9x = 5y + 5z ---- equation I

Using similar triangles ASB and CSN and you have $\dfrac {x+y} {z}=\dfrac {5} {4}$.
4x + 4y = 5z  ---- equation II

Plug in (4x + 4y) for 5z on equation I and you have 9x = 5y + (4x + 4y) ; 5x = 9y ; x = $\dfrac {9} {5}y$
Plug in x = $\dfrac {9} {5}y$ to equation II and you have z  =  $\dfrac {56} {25}y$

x : y : z = $\dfrac {9} {5}y$  : y  :  $\dfrac {56} {25}y$ =  45 y :  25y  :  56y

45 + 25 + 56 = 126

Solution IV : Yes, there is another way that I've found even faster, saved for my private students. :D 

Solution V : from Abhinav, one of my students solving another similar question : 

Two other similar questions from 2016 AMC A, B tests : 

2016 AMC 10 A, #19 : Solution from Abhinav 

2016 AMC 10 B #19 : Solution from Abhinav 

The Grid Technique in Solving Harder Mathcounts Counting Problems : from Vinjai

The following notes are from Vinjai, a student I met online. He graciously shares and offers the tips here on how to tackle those harder Mathcounts counting problems. 

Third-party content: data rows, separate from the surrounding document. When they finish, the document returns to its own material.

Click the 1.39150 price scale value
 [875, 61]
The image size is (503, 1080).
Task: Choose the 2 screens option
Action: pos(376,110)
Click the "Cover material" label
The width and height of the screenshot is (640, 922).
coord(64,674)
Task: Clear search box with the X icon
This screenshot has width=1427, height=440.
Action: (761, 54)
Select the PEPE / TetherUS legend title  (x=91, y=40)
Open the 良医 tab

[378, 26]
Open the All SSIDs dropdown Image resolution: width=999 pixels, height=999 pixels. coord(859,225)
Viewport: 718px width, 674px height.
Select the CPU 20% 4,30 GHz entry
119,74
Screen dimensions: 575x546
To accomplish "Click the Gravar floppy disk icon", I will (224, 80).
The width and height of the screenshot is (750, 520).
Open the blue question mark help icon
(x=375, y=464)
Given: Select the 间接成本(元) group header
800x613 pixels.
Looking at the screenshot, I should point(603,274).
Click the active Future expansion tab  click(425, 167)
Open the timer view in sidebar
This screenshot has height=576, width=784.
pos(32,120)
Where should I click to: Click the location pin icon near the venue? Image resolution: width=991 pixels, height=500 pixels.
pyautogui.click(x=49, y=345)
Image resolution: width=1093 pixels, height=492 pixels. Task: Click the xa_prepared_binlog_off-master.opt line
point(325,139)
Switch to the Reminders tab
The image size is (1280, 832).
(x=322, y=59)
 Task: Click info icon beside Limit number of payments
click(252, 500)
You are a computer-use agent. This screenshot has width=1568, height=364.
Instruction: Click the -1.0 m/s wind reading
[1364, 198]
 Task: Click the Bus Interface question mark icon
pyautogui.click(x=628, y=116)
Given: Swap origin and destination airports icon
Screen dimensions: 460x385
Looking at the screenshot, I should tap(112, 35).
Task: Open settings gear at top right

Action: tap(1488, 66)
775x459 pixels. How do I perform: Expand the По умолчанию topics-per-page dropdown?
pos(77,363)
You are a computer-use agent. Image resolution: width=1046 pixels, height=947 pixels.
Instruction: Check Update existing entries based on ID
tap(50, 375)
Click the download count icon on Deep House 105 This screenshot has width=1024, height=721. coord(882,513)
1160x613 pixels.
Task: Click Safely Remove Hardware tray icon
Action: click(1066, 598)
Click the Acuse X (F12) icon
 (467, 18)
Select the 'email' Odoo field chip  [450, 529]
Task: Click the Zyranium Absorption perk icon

The point of the grid is to create a bijection in a problem that makes it easier to solve. Since the grid just represents a combination, it can be adapted to work with any problem whose answer is a combination.

For example, take an instance of the classic 'stars and bars' problem (also known as 'balls and urns', 'sticks and stones', etc.):

Q: How many ways are there to pick an ordered triple (a, b, c) of nonnegative integers such that a+b+c = 8? (The answer is 10C2 or 45 ways.)

Solution I: 

This problem is traditionally solved by thinking of ordering 8 stars and 2 bars. An example is:

* * * |    | * * * * *

  ^       ^       ^

  a       b       c

This corresponds to a = 3, b = 0, c = 5.

Solution II: 

But this can also be done using the grid technique:

The red path corresponds to the same arrangement: a = 3, b = 0, c = 5. The increase corresponds to the value: a goes from 0 to 3 (that is an increase of 3), b goes from 3 to 3 (that is an increase of 0), and c goes from 3 to 8 (that is an increase of 5). So a = 3, b = 0, c = 5.

Likewise, using a clever 1-1 correspondence, you can map practically any problem with an answer of nCk to fit the grid method. The major advantage of this is that it is an easier way to think about the problem (just like the example I gave may be easier to follow than the original stars and bars approach, and the example I gave in class with the dice can also be thought of in a more numerical sense).